Just 15 years ago, chief marketing officers were largely tacticians. They took their direction from the corporate strategies designed and handed down by the corner office. Their function was oversight of the marketing mix–ensuring everything from mass-media advertising campaigns to the fulfillment of paper-coupon promotions supported those larger goals and functioned smoothly.
CMG Partners' 4th Annual CMO’s Agenda shows how much that world has changed. The contemporary CMO must grapple with a myriad of forces beyond their traditional scope: changing government regulation, corporate citizenship, and a tightly interconnected world. All of these combined force the CMO to operate in a more complex environment.

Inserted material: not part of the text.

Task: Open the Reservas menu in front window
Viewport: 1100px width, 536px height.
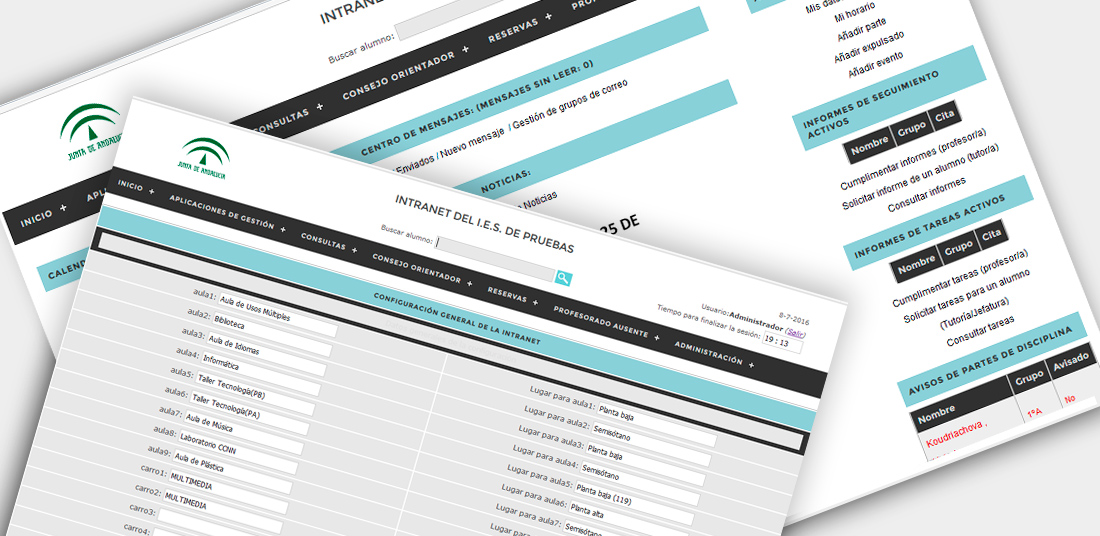Action: (534, 300)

Several recent events illustrate how CMOs are impacted by complexity. When the federal government passed the Credit Card Accountability Responsibility and Disclosure Act in May 2009, banks were given just 90 days to mobilize the first of three sweeping regulatory changes in the handling of their credit card customers. While all business functions of card-issuing banks were impacted, marketing was perhaps the most dramatically affected. Catapulted to the front lines, CMOs found themselves as a directive voice in the war room as banks looked to that role to be a critical strategic adviser. CMOs also found themselves serving as crucial counselors to their firms’ C-suite, often leading meetings that looked to preserve the brand and customer experience as the industry bore the rap for an economy gone awry.